I disagree. The war on poverty is over, and we won.
The "war on poverty" metaphor worked when there were millions of Americans without basic shelter, running water, sanitation and electricity, and malnutrition was commonplace. Today, America's "poor" have decent housing, most with cars and color TV, and their primary nutritional problem is obesity.
The problems today are caused by a lack of family and community, caused in no small measure by the government programs that were designed to -- and succeeded in -- solving yesterday's problems. The solution is not more of the same.
The War on (some) Drugs is a different animal, and was wrong-headed from the beginning. Addiction is first and foremost a public health problem, not a criminal justice problem. Treatment is far from perfect, but it's a damn sight more effective than imprisonment, and at a fraction of the cost.

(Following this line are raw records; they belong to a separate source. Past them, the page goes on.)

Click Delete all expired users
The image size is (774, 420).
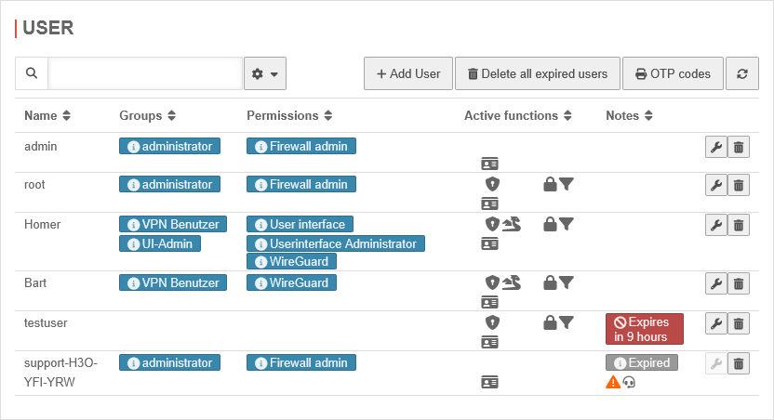coord(537,74)
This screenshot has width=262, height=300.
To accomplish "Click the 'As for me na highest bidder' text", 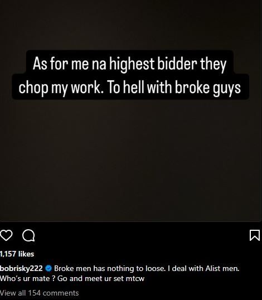I will [130, 64].
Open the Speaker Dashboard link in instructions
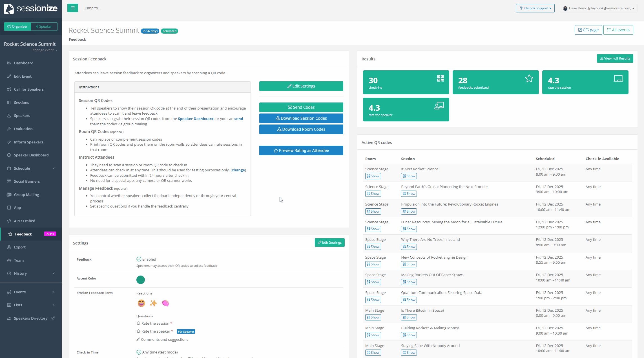Image resolution: width=644 pixels, height=358 pixels. 196,119
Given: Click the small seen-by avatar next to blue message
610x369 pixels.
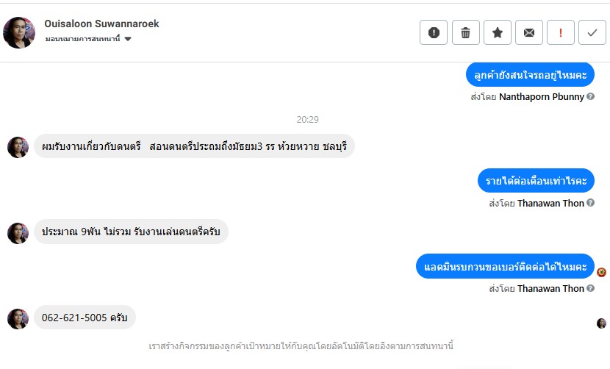Looking at the screenshot, I should (601, 272).
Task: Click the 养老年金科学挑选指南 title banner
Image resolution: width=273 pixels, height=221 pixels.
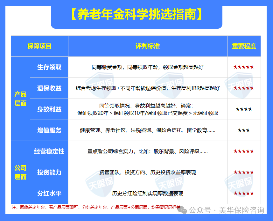Action: point(136,13)
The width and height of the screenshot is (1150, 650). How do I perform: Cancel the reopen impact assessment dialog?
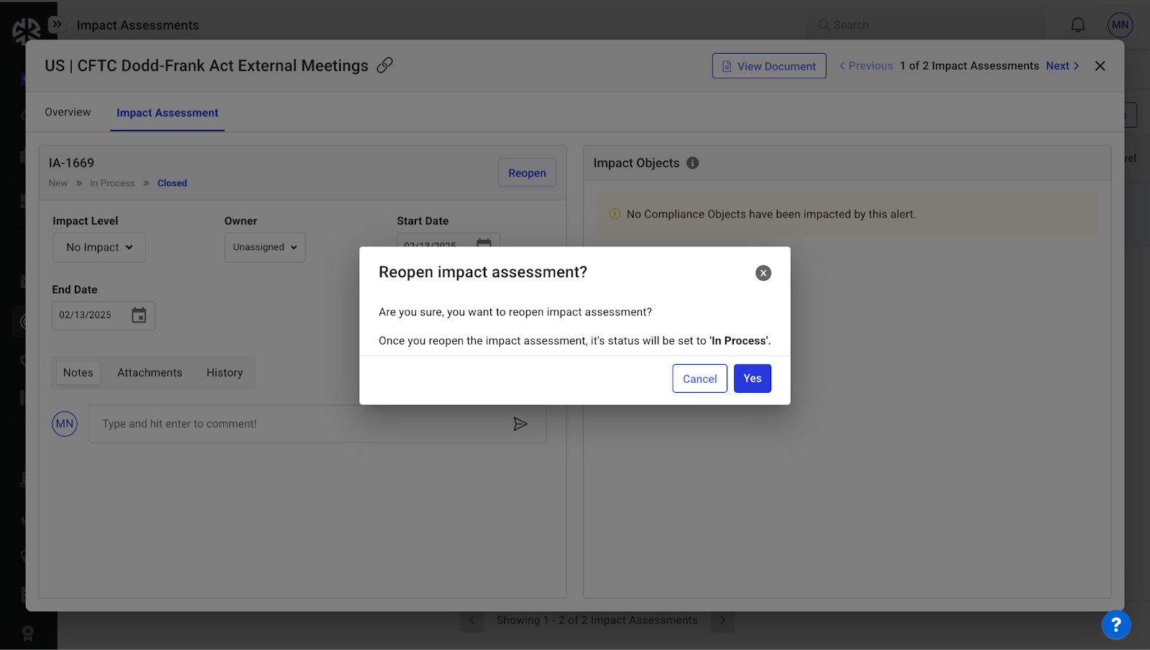pyautogui.click(x=699, y=379)
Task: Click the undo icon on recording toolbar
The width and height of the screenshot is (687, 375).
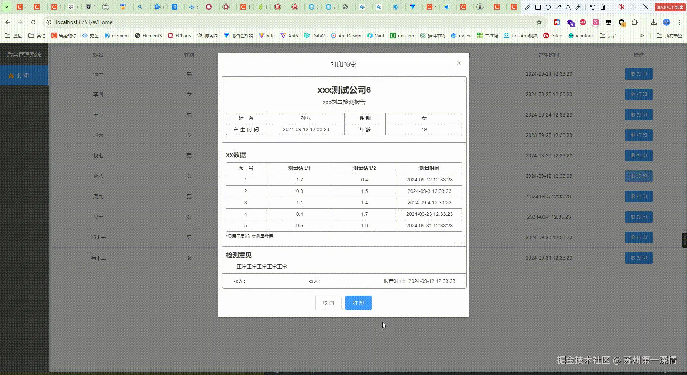Action: pyautogui.click(x=593, y=7)
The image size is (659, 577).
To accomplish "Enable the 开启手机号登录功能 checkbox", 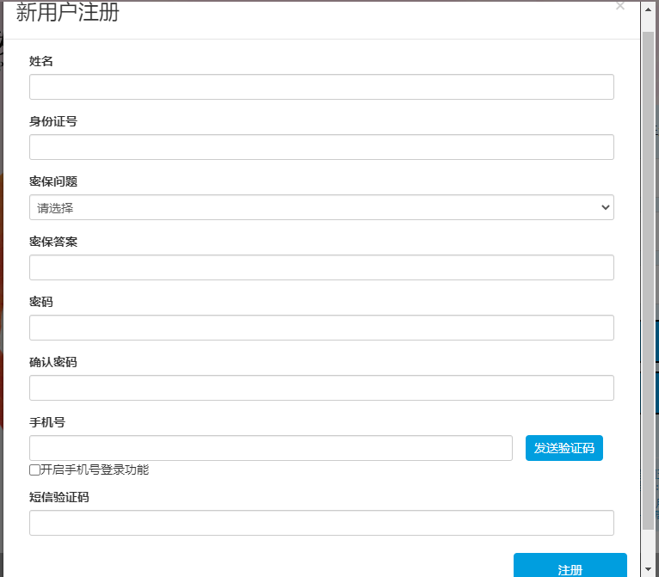I will (x=34, y=470).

Instead of attacking the demand side of the equation, the neoprohibitionists have spent more than half a century focusing solely on the supply. After untold trillions of dollars spent and lives ruined by thoughtless "zero tolerance" policies and mandatory sentences, the drug warriors are still getting bitch-slapped by the Invisible Hand. There is no reason to believe that any amount of money, manpower or legislation will fill that bottomless pit, and yet we keep shoveling.
“Addiction is first and foremost a -——— PRIVATE-—— health problem, not a criminal justice problem.”
There! Fixed it.
Oldplayer
There’s too much money involved. Each doper in jail is 20,000+ out of the tax payer’s pocket. Not to mention all the government and corporate bureaucracy that the war on drugs brings in on your dime. Add no knock warrents etc... and the war on drugs is too good a scam to quit.